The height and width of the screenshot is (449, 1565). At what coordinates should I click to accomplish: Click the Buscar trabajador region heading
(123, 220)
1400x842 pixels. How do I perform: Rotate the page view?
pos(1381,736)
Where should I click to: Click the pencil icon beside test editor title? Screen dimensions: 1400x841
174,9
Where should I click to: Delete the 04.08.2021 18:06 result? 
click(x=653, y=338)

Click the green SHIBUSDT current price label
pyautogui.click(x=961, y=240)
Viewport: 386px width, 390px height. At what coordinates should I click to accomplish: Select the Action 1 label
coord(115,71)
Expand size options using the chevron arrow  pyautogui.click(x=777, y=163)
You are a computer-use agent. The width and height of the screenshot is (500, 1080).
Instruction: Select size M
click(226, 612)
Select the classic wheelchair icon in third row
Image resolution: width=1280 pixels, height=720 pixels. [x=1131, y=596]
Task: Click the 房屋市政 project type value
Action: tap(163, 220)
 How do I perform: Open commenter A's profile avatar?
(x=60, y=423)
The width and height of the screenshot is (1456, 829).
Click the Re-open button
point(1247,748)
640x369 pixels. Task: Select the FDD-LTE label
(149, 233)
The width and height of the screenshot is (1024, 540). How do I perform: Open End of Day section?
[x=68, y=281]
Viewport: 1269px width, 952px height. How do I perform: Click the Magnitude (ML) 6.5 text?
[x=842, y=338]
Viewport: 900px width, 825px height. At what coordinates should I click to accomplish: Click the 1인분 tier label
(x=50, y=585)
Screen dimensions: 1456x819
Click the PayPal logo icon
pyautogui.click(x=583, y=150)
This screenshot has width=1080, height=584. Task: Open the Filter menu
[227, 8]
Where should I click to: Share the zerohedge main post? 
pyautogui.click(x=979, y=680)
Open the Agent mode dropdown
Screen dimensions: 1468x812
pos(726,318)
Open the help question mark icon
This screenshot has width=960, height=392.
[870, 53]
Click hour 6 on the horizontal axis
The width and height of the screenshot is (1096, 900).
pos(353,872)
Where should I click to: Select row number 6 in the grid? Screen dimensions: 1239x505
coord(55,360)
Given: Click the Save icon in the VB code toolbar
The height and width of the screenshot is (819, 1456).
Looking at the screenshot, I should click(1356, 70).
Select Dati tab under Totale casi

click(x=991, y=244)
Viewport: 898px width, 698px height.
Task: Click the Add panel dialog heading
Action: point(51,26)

_WHAT IS NEEDED_
Replace "pencil icon" with "edit icon" in the rows starting at the line containing "Where should I click to: Click" and ending at the line containing "Expand size options", and give those rows again with everything else unchanged.

_ANSWER TO THE EXERCISE_
Where should I click to: Click the edit icon beside test editor title? Screen dimensions: 1400x841
174,9
Where should I click to: Delete the 04.08.2021 18:06 result? 
click(x=653, y=338)

Click the green SHIBUSDT current price label
pyautogui.click(x=961, y=240)
Viewport: 386px width, 390px height. At what coordinates should I click to accomplish: Select the Action 1 label
coord(115,71)
Expand size options using the chevron arrow  pyautogui.click(x=777, y=163)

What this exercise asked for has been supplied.